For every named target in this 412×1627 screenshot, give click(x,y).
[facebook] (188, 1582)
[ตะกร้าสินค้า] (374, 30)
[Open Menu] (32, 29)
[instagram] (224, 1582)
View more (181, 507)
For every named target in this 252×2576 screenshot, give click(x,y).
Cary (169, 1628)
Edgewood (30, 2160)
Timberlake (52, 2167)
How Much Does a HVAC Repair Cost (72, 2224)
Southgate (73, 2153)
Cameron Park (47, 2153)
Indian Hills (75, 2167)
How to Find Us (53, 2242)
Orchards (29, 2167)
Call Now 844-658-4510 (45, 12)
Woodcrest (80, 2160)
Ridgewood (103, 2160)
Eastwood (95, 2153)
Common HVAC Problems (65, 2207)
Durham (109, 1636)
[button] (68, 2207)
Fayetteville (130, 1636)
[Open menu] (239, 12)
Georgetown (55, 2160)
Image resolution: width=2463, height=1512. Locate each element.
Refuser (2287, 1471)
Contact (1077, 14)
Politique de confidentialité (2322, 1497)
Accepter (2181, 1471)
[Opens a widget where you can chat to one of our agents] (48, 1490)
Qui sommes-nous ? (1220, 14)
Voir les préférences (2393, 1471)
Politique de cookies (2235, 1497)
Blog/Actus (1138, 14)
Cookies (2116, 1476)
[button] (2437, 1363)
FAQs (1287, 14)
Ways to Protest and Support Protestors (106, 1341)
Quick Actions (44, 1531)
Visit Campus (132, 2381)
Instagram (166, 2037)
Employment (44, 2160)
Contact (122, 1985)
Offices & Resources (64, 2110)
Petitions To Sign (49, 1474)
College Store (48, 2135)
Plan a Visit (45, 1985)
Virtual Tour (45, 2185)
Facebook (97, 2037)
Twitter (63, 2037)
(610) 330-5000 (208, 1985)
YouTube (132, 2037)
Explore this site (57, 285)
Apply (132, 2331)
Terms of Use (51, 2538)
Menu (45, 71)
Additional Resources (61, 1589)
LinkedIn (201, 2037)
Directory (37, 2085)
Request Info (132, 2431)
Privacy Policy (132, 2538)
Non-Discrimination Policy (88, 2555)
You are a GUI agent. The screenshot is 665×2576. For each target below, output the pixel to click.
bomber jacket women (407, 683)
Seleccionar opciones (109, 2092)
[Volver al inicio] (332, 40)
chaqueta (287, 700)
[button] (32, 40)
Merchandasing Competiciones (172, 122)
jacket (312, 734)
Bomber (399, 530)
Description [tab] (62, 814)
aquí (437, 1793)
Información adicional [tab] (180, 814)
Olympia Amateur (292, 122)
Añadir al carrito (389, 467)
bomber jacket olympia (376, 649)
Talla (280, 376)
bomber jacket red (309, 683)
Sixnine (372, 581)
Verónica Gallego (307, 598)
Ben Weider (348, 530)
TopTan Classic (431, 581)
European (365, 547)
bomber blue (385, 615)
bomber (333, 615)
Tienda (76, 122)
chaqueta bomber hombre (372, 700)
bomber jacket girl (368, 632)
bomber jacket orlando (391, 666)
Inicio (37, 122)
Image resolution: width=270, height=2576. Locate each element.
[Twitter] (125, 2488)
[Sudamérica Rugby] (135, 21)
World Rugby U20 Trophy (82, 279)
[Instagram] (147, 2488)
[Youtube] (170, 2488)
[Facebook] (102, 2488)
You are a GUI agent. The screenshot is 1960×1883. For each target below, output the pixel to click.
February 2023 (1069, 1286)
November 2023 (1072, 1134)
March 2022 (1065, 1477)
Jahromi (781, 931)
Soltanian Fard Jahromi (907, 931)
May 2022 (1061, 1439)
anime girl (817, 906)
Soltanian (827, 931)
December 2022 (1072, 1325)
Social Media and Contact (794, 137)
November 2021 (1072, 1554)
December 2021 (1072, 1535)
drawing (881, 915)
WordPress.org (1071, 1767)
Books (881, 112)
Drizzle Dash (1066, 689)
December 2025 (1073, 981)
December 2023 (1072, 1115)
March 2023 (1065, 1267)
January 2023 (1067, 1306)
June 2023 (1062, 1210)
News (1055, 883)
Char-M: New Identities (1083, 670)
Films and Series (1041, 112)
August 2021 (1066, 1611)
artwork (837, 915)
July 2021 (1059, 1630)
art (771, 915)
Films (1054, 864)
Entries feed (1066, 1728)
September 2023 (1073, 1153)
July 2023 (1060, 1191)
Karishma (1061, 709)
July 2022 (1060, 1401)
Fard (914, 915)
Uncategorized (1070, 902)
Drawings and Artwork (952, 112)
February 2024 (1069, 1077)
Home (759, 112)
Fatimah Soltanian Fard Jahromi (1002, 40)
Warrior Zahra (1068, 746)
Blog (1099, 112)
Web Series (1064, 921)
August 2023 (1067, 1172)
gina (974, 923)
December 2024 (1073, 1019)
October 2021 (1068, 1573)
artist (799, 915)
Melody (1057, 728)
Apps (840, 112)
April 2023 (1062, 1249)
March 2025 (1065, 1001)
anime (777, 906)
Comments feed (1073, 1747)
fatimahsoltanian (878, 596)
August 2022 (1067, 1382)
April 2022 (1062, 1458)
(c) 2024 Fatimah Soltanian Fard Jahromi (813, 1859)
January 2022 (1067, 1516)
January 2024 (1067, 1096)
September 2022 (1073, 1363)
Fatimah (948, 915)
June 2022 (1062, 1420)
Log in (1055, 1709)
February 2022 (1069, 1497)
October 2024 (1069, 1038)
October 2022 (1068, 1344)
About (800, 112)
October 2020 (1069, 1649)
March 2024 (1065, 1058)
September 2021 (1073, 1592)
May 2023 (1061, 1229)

* **WHAT TO DO**
Your job is to write out the data exactly as it stands.

* **REPLY TO THE EXERCISE**
For every named target in this 412×1627 screenshot, give click(x,y).
[facebook] (188, 1582)
[ตะกร้าสินค้า] (374, 30)
[Open Menu] (32, 29)
[instagram] (224, 1582)
View more (181, 507)
For every named target in this 252×2576 screenshot, give click(x,y).
Cary (169, 1628)
Edgewood (30, 2160)
Timberlake (52, 2167)
How Much Does a HVAC Repair Cost (72, 2224)
Southgate (73, 2153)
Cameron Park (47, 2153)
Indian Hills (75, 2167)
How to Find Us (53, 2242)
Orchards (29, 2167)
Call Now 844-658-4510 (45, 12)
Woodcrest (80, 2160)
Ridgewood (103, 2160)
Eastwood (95, 2153)
Common HVAC Problems (65, 2207)
Durham (109, 1636)
[button] (68, 2207)
Fayetteville (130, 1636)
[Open menu] (239, 12)
Georgetown (55, 2160)
Image resolution: width=2463, height=1512. Locate each element.
Refuser (2287, 1471)
Contact (1077, 14)
Politique de confidentialité (2322, 1497)
Accepter (2181, 1471)
[Opens a widget where you can chat to one of our agents] (48, 1490)
Qui sommes-nous ? (1220, 14)
Voir les préférences (2393, 1471)
Politique de cookies (2235, 1497)
Blog/Actus (1138, 14)
Cookies (2116, 1476)
[button] (2437, 1363)
FAQs (1287, 14)
Ways to Protest and Support Protestors (106, 1341)
Quick Actions (44, 1531)
Visit Campus (132, 2381)
Instagram (166, 2037)
Employment (44, 2160)
Contact (122, 1985)
Offices & Resources (64, 2110)
Petitions To Sign (49, 1474)
College Store (48, 2135)
Plan a Visit (45, 1985)
Virtual Tour (45, 2185)
Facebook (97, 2037)
Twitter (63, 2037)
(610) 330-5000 (208, 1985)
YouTube (132, 2037)
Explore this site (57, 285)
Apply (132, 2331)
Terms of Use (51, 2538)
Menu (45, 71)
Additional Resources (61, 1589)
LinkedIn (201, 2037)
Directory (37, 2085)
Request Info (132, 2431)
Privacy Policy (132, 2538)
Non-Discrimination Policy (88, 2555)
You are a GUI agent. The screenshot is 665×2576. For each target below, output the pixel to click.
bomber jacket women (407, 683)
Seleccionar opciones (109, 2092)
[Volver al inicio] (332, 40)
chaqueta (287, 700)
[button] (32, 40)
Merchandasing Competiciones (172, 122)
jacket (312, 734)
Bomber (399, 530)
Description [tab] (62, 814)
aquí (437, 1793)
Información adicional [tab] (180, 814)
Olympia Amateur (292, 122)
Añadir al carrito (389, 467)
bomber jacket olympia (376, 649)
Talla (280, 376)
bomber jacket red (309, 683)
Sixnine (372, 581)
Verónica Gallego (307, 598)
Ben Weider (348, 530)
TopTan Classic (431, 581)
European (365, 547)
bomber blue (385, 615)
bomber (333, 615)
Tienda (76, 122)
chaqueta bomber hombre (372, 700)
bomber jacket girl (368, 632)
bomber jacket orlando (391, 666)
Inicio (37, 122)
Image resolution: width=270, height=2576. Locate each element.
[Twitter] (125, 2488)
[Sudamérica Rugby] (135, 21)
World Rugby U20 Trophy (82, 279)
[Instagram] (147, 2488)
[Youtube] (170, 2488)
[Facebook] (102, 2488)
You are a GUI agent. The screenshot is 1960×1883. For each target below, output the pixel to click.
February 2023 (1069, 1286)
November 2023 (1072, 1134)
March 2022 (1065, 1477)
Jahromi (781, 931)
Soltanian Fard Jahromi (907, 931)
May 2022 (1061, 1439)
anime girl (817, 906)
Soltanian (827, 931)
December 2022 (1072, 1325)
Social Media and Contact (794, 137)
November 2021 (1072, 1554)
December 2021 (1072, 1535)
drawing (881, 915)
WordPress.org (1071, 1767)
Books (881, 112)
Drizzle Dash (1066, 689)
December 2025 (1073, 981)
December 2023 (1072, 1115)
March 2023 (1065, 1267)
January 2023 (1067, 1306)
June 2023 (1062, 1210)
News (1055, 883)
Char-M: New Identities (1083, 670)
Films and Series (1041, 112)
August 2021 (1066, 1611)
artwork (837, 915)
July 2021 (1059, 1630)
art (771, 915)
Films (1054, 864)
Entries feed (1066, 1728)
September 2023 (1073, 1153)
July 2023 (1060, 1191)
Karishma (1061, 709)
July 2022 (1060, 1401)
Fard (914, 915)
Uncategorized (1070, 902)
Drawings and Artwork (952, 112)
February 2024 (1069, 1077)
Home (759, 112)
Fatimah Soltanian Fard Jahromi (1002, 40)
Warrior Zahra (1068, 746)
Blog (1099, 112)
Web Series (1064, 921)
August 2023 (1067, 1172)
gina (974, 923)
December 2024 (1073, 1019)
October 2021 (1068, 1573)
artist (799, 915)
Melody (1057, 728)
Apps (840, 112)
April 2023 (1062, 1249)
March 2025 (1065, 1001)
anime (777, 906)
Comments feed (1073, 1747)
fatimahsoltanian (878, 596)
August 2022 (1067, 1382)
April 2022 (1062, 1458)
(c) 2024 Fatimah Soltanian Fard Jahromi (813, 1859)
January 2022 (1067, 1516)
January 2024 (1067, 1096)
September 2022 (1073, 1363)
Fatimah (948, 915)
June 2022 (1062, 1420)
Log in (1055, 1709)
February 2022 (1069, 1497)
October 2024 (1069, 1038)
October 2022 (1068, 1344)
About (800, 112)
October 2020 (1069, 1649)
March 2024 (1065, 1058)
September 2021 (1073, 1592)
May 2023 (1061, 1229)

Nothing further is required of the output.